* Stored data entries *
__________

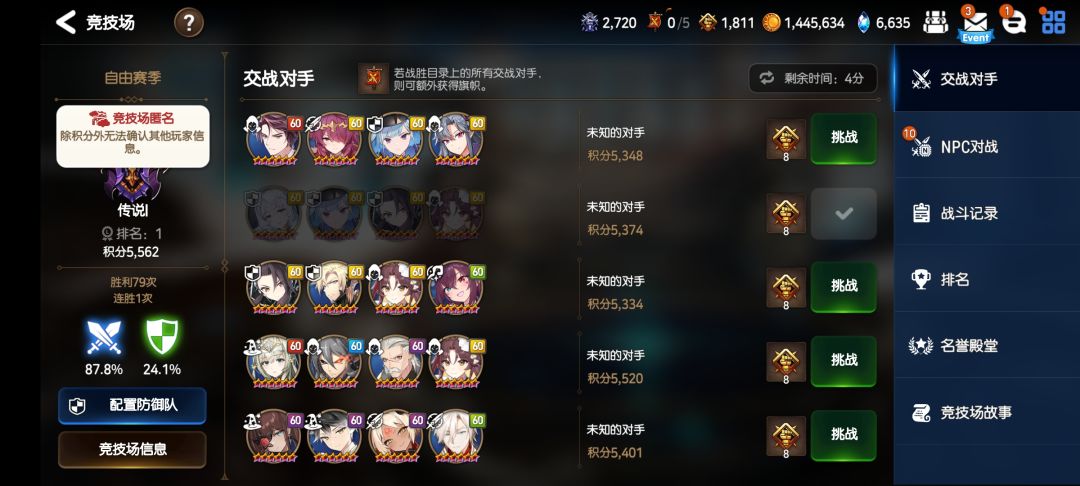Open the 战斗记录 battle log tab

coord(987,213)
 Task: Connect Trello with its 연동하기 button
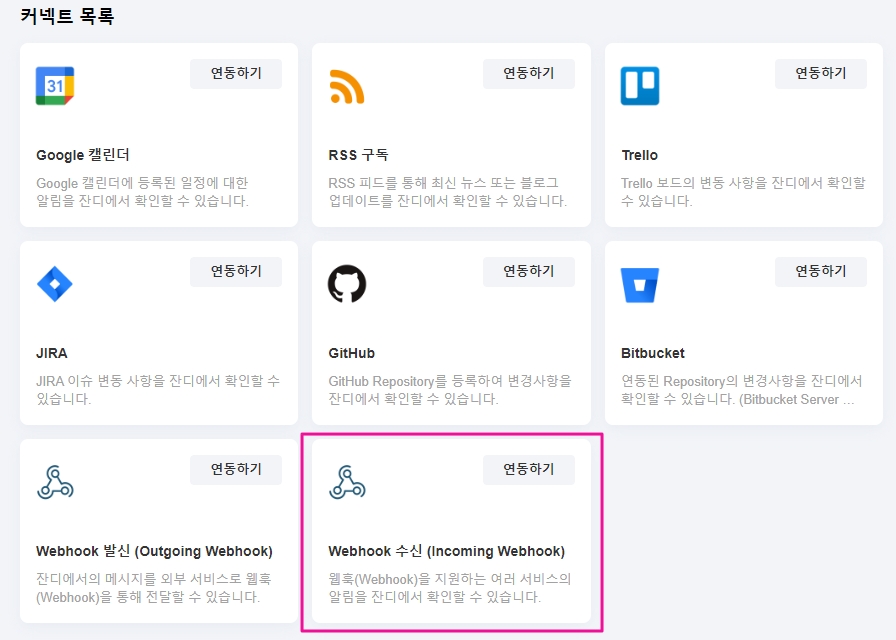pos(820,73)
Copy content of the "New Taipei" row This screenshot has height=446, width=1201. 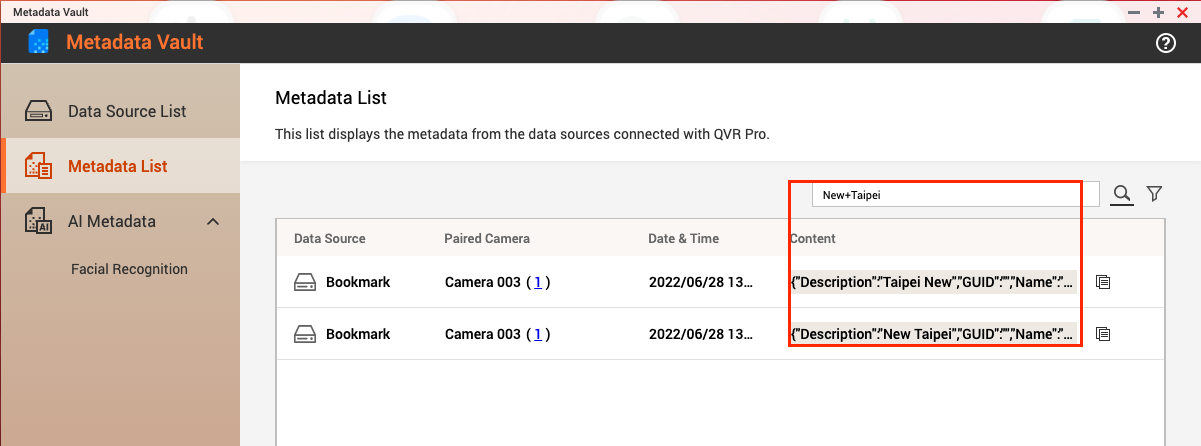tap(1103, 334)
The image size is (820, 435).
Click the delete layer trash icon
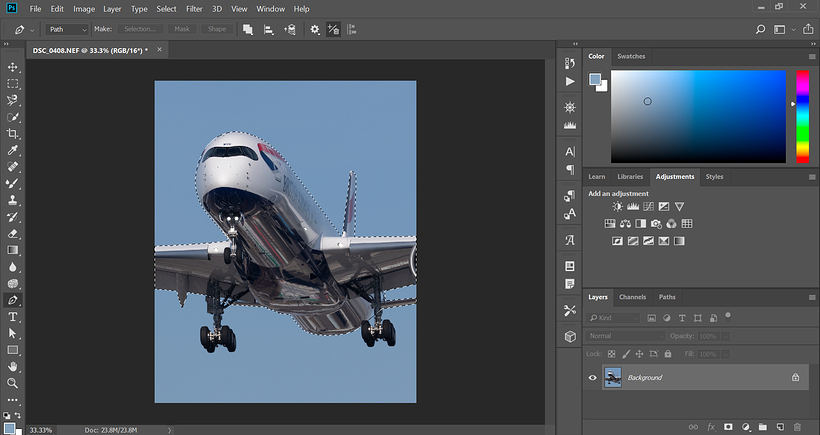tap(795, 427)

__________

* WHAT IS EXPECTED *
Return only the line with "The image size is (820, 435)." and the lines after it up to the end of the records, exact and free of pictures.

* OUTPUT BELOW *
The image size is (820, 435).
Click the delete layer trash icon
tap(795, 427)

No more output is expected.